Patience pays off for Sprague, W. Md.



That's what Dale Sprague says a school needs when it has been down in football and seeks to regain the heights.

Sprague, 38, who coaches Western Maryland, is living proof of that.

When he came to Westminster in 1986, the football program was in tatters. The Green Terrors had posted an 0-9 record in '85 and some observers, including this one, wondered if football was practical for a college with 1,200 students, half of them women.

"Western Maryland has played football for 100 years and I think they'll continue the program," I was told then by Mitch Tullai, who played on the school's last undefeated team in 1951 and has been head coach ever since at St. Paul's School.

Sprague showed everyone that it can be done -- but he didn't show it right away.

In his first year the team won no games. The second year, it won one. Third year, same: one victory (and nine losses).

But after that Sprague's intense recruiting efforts began to kick in and the wins started to come: six in '90, five last year.

Right now Western Maryland is 5-1 and off to its best start since 1978. Moreover, after last week's 17-14 upset win over Dickinson, the Terrors are in first place in the Centennial Conference with a 4-0 record.

At Western Maryland, patience has paid off.

"I don't care if it's Vanderbilt, Auburn or a Division III school like Western Maryland," says Sprague. "You're not going to rebuild overnight.

"You win with good people. If you work hard and get good kids, you're going to win. These schools that change coaches every two or three years are only headed for more woes."

There's a strong message there that could apply to three Division I schools in this state that are down now -- Maryland, Navy and Morgan State.

In the middle of his third season at Navy, coach George Chaump has no wins. In his first at Maryland, Mark Duffner has one. Ricky Diggs, in his second at Morgan, is 2-4.

Sprague leaps to the defense of the one he knows best -- the one with no wins.

"George Chaump is a great coach," says Sprague. "Look what he did at Marshall. With a coach like him, all you do is show xTC patience. Give him time and the program will succeed."

Meanwhile, there's more success today at patient Western Maryland than most would have thought possible.

Jim Margraff, the coach of arch-rival Johns Hopkins (which will host Western Maryland Nov. 14), has seen tapes of the Terrors' games.
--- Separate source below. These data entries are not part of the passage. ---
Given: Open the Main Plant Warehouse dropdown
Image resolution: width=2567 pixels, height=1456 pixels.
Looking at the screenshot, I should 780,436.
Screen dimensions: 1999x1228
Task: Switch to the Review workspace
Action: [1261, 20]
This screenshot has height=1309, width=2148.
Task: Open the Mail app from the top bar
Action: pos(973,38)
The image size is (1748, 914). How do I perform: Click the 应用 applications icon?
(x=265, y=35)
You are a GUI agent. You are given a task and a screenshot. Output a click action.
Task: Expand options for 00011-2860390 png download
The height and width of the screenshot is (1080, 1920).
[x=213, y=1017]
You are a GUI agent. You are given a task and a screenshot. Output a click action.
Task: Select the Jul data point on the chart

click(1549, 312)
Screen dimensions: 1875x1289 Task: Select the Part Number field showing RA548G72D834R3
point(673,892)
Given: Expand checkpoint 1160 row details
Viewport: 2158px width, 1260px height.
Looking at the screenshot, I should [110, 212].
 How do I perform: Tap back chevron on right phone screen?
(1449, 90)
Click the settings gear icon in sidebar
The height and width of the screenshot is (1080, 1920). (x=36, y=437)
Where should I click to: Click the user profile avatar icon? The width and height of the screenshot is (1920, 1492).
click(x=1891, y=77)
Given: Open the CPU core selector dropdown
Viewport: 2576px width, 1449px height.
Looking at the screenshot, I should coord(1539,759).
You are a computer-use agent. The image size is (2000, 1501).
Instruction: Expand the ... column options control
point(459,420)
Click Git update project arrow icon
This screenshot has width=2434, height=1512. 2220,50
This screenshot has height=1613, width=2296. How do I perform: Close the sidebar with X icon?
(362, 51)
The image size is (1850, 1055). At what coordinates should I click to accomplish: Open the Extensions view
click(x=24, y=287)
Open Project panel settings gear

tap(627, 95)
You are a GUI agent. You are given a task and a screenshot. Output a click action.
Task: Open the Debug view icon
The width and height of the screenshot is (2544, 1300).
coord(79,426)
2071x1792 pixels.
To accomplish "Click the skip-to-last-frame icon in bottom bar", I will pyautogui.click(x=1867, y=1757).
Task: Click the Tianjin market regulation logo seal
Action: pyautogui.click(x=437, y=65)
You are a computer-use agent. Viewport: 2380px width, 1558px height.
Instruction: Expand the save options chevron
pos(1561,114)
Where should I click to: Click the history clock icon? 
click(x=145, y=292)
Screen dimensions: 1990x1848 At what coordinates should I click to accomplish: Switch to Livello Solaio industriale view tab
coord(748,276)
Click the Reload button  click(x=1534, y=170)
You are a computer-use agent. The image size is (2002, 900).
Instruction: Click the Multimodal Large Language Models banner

Says Margraff: "They're good. Rob Johnson [who has rushed for 1,087 yards already this season] is a Division I back playing in Division III. I think Western Maryland's looking at a national playoff."

It's possible for the Terrors to make the 16-team field, but they'd have to finish 9-1 and some unbeaten schools in the South region (Susquehanna, Lycoming, Emory and Henry, Washington and Jefferson and Sewanee) would have to lose.

Sprague is not thinking 9-1. He's thinking about Saturday at Franklin & Marshall, which is coached by ex-Colt Tom Gilburg and is always tough.

,.3l Then he'll think about, in order, Lebanon Valley, Swarthmore and Hopkins. Says Sprague: "Every game will be a dogfight."

* Duffner has lost more games (six) already this season at Maryland than he did in six years at Holy Cross. His record there was 60-5-1.

I keep looking for signs that the losing is wearing down the energetic Duffner. So far there are none. On a visit to College Park this week, there appeared to be no withering of his missionary zeal.

"Winning is the solution we have to have right now," Duffner says with his usual fervor. "We're charging forward toward a win. That's where our focus is.

"We came close again last week against Wake Forest [23-30]. We've got to cross that bridge. We can't keep walking on it."

The oddsmakers don't think the Terps will cross it Saturday. Maryland is a 1 1/2 -point underdog at Duke.

* McDonogh School grad Stanley Dorsey will be a busy young man when Maryland comes to Durham, N.C.

Dorsey is a 6-foot-2, 195-pound junior wide receiver for Duke and pass defense is a Maryland weakness that Duke surely will try to exploit.

Duffner has noticed Dorsey's work in the game films he has studied this week.

"Stanley Dorsey is an exceptional receiver on the outside," says Duffner.

Dorsey has started every game (Duke is 2-4) and has caught 15 passes this season for 196 yards.